Crypt overlay now uses base32 to encode the filename resulting in a large overhead
I use a crypt backend with Dropbox, which is semi-case sensitive as well as not supporting the full character set of base32k.
I was hoping to add another option to --crypt-filename-encoding, something like base512 (or base260?) that would:
attempt a base32 encoding, and if the encoding length passed a threshold would:
encode in base512, using a specifically curated character set supported on many (all?) backends where none of the characters could case-fold into each other. The character set could be different from b32 to prevent confusion
Why base512? Dropbox has the same filename limit that most OS do (260 characters), so this way I would be able to put any file I can have in my filesystem into my crypt rclone (base32 and to a lesser extent base64 wont let me do this, and base32k doesn't work with Dropbox).
The benefit of doing it this way is that people could use it as a drop-in replacement, without having to re-encode filenames.

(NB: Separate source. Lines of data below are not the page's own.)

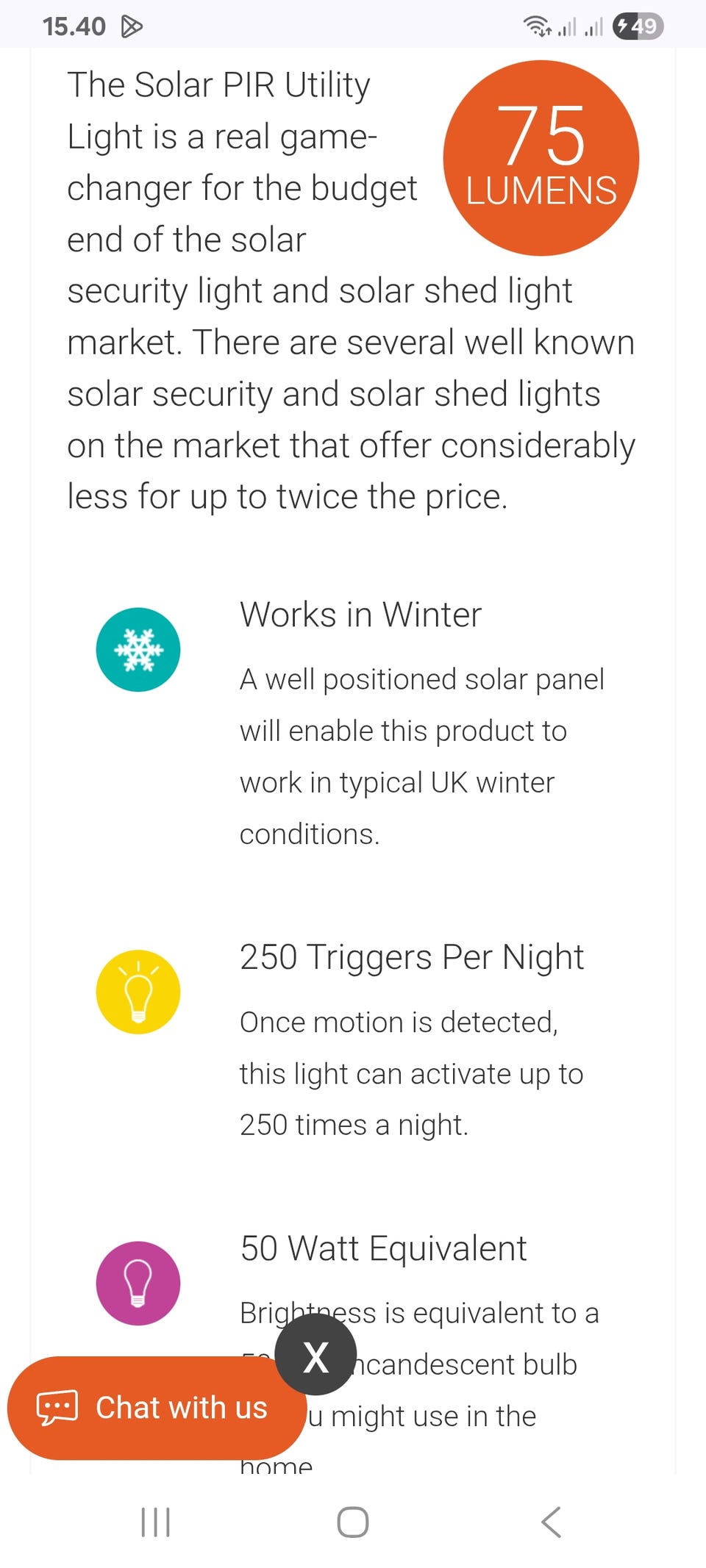Tap the Wi-Fi signal status icon

click(538, 26)
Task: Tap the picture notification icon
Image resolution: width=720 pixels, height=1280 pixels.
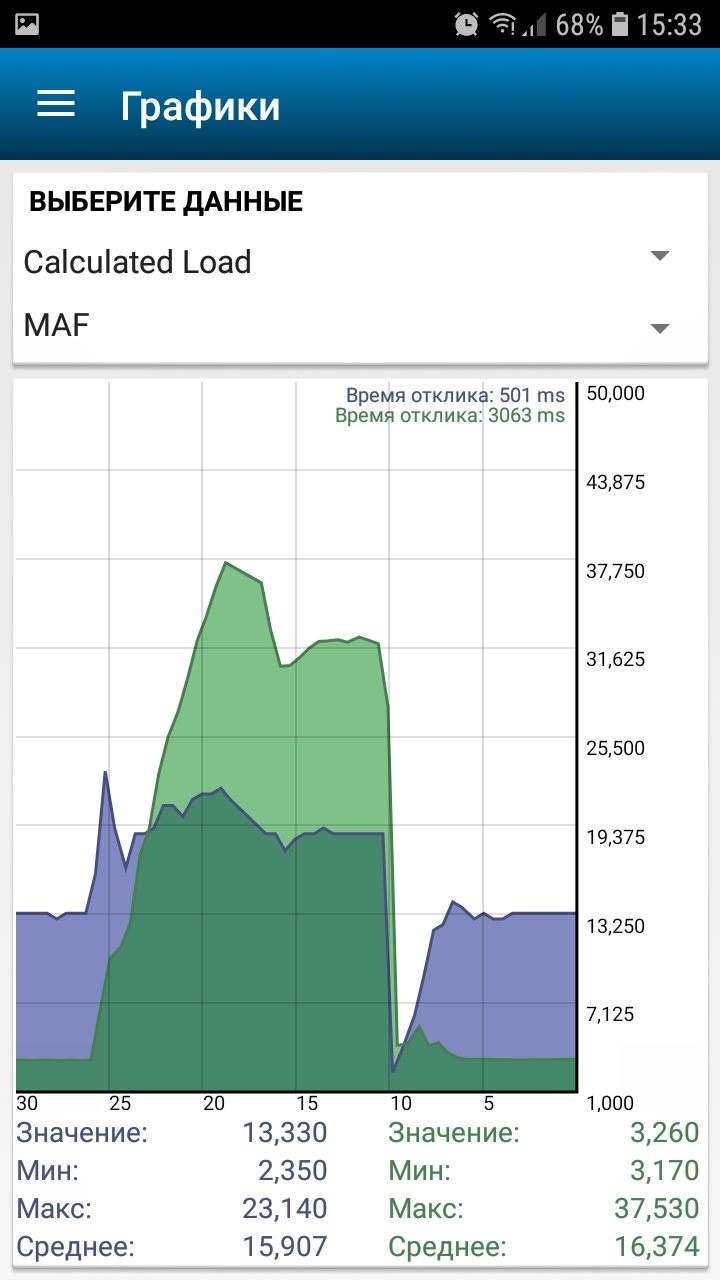Action: (x=27, y=24)
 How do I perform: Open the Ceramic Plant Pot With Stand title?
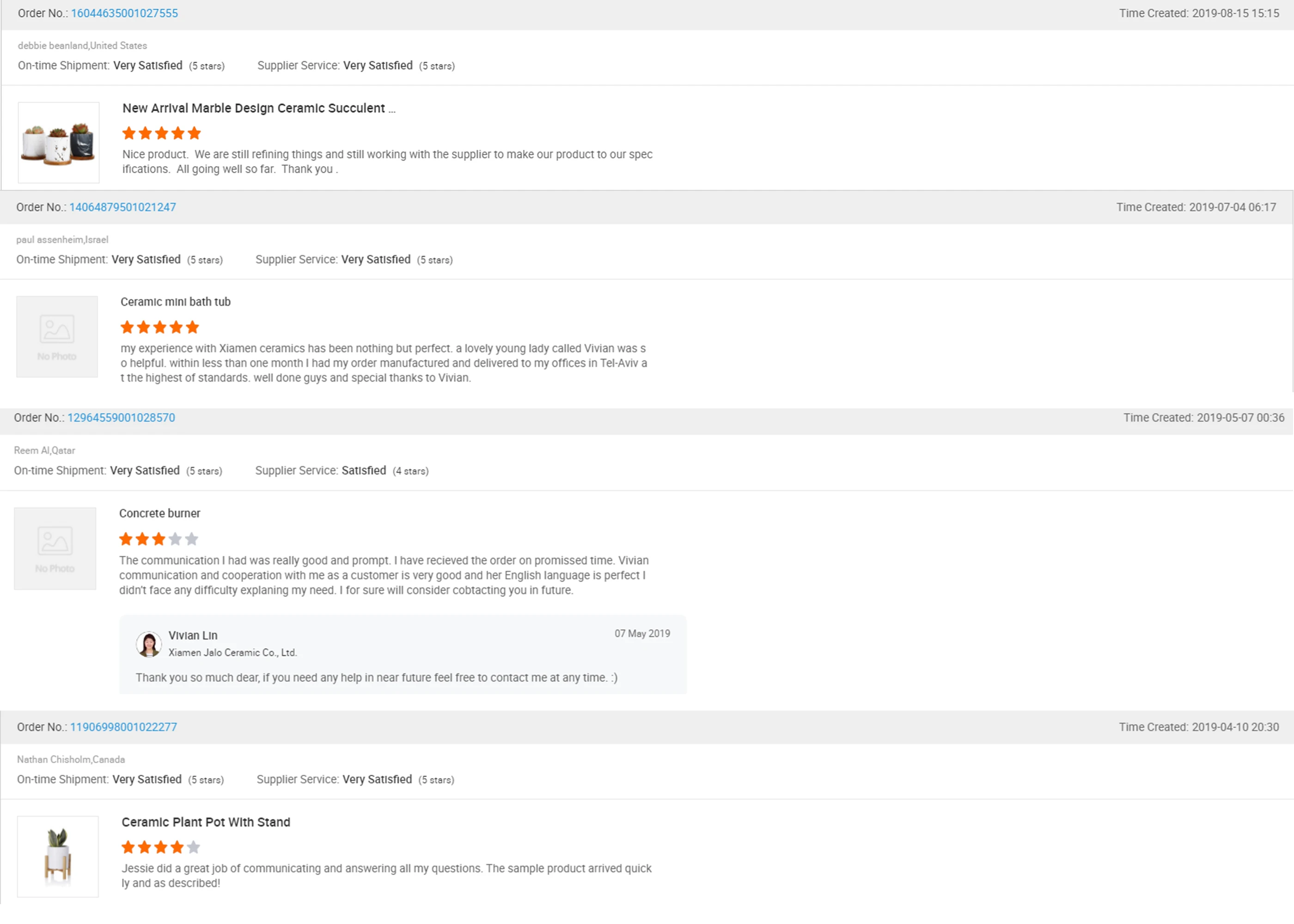[x=206, y=822]
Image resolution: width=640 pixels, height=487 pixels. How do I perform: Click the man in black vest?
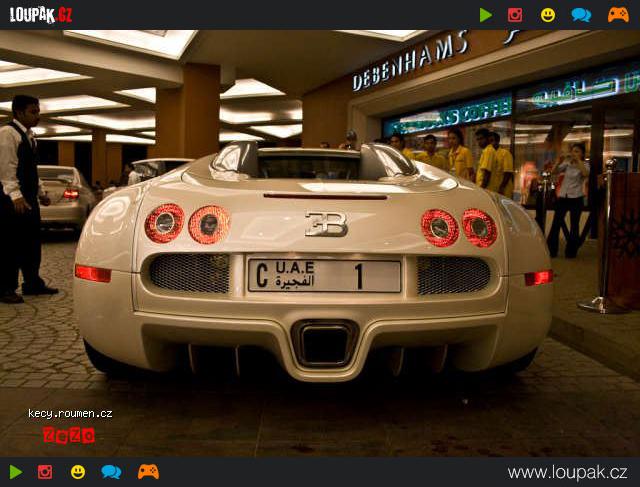coord(21,198)
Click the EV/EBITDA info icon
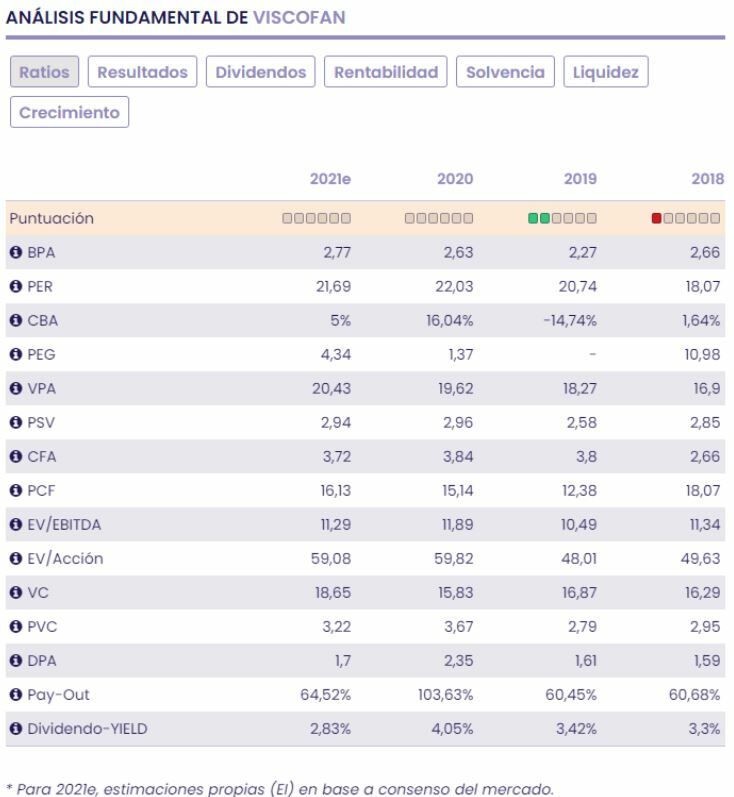This screenshot has width=734, height=797. pos(16,524)
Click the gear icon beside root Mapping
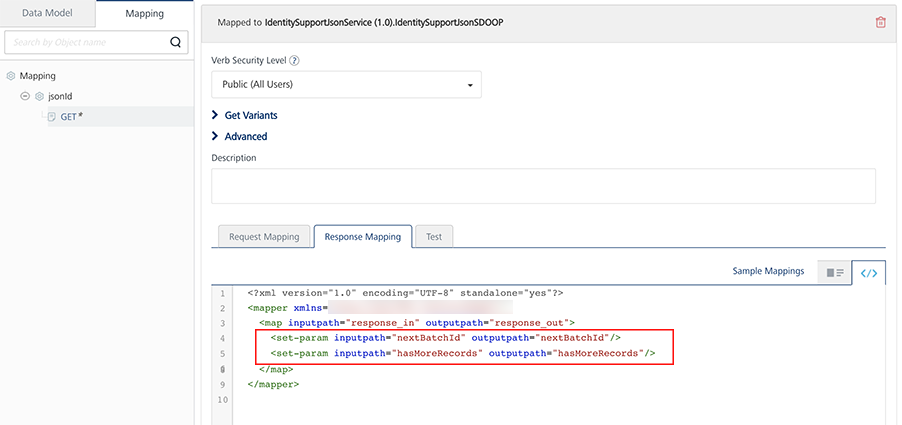The height and width of the screenshot is (425, 902). click(x=11, y=76)
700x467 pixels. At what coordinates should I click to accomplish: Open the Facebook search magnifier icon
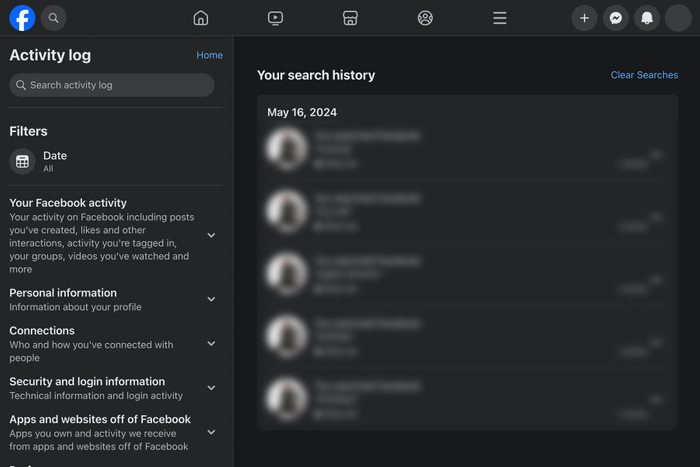[x=54, y=18]
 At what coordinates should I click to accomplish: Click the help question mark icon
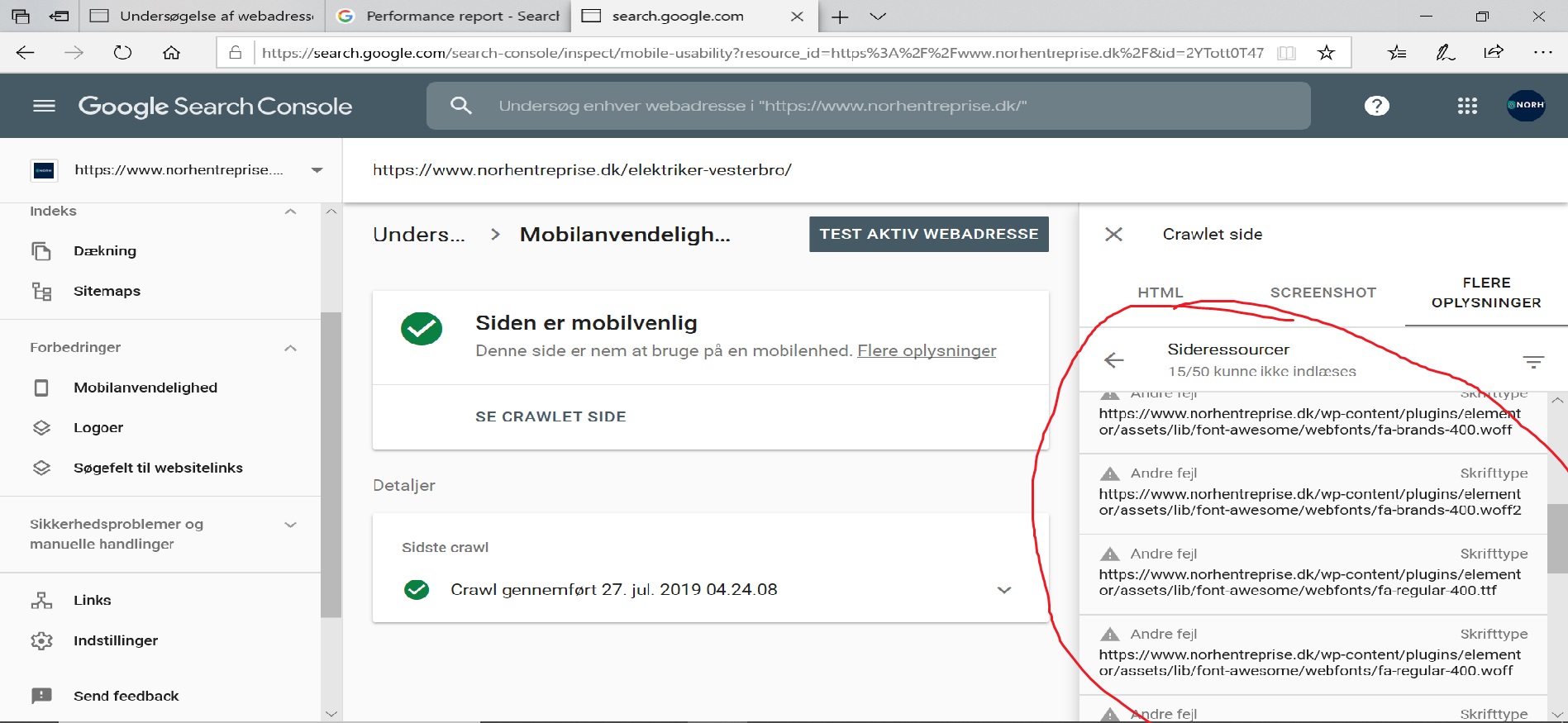pos(1376,106)
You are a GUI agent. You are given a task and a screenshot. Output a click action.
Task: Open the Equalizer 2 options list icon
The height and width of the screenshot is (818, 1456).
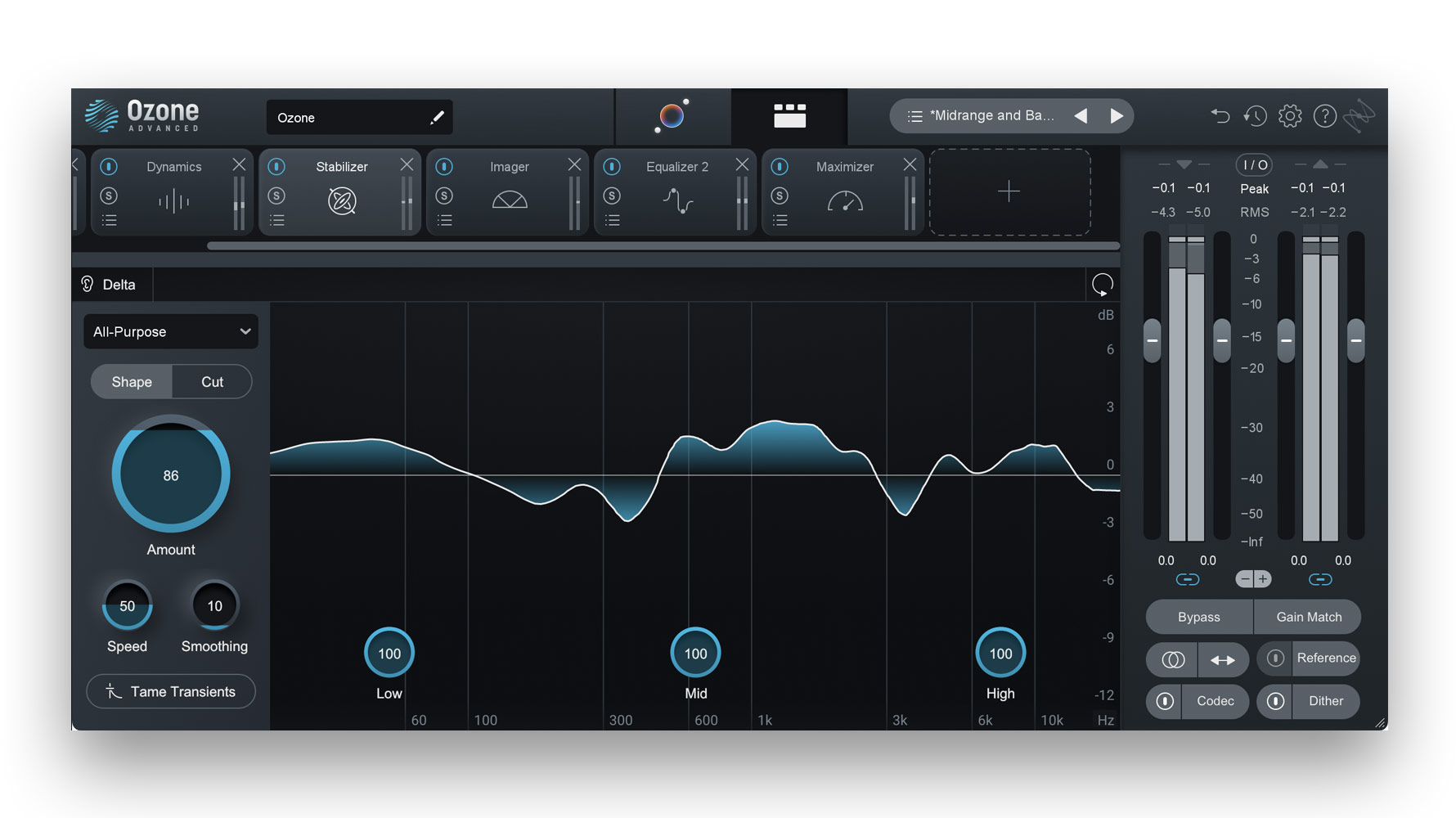612,219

Would a feature like this be welcomed? I would be happy to implement it.
The question would be whether dropbox counts in UTF-8 or something else?
If they uses UTF-8, then larger codebase will result in longer filename as in UTF-8 code counts. Because only the first 128 characters is encoded to 1-byte in UTF-8. Excluding the control characters and caps, base32 is basically all.
(uuencoding)[uuencoding - Wikipedia] is another set without caps but including '', '/' and '*' that most filesystem would not allow.
Base32k is basically a hack for UTF-16 counting OneDrive.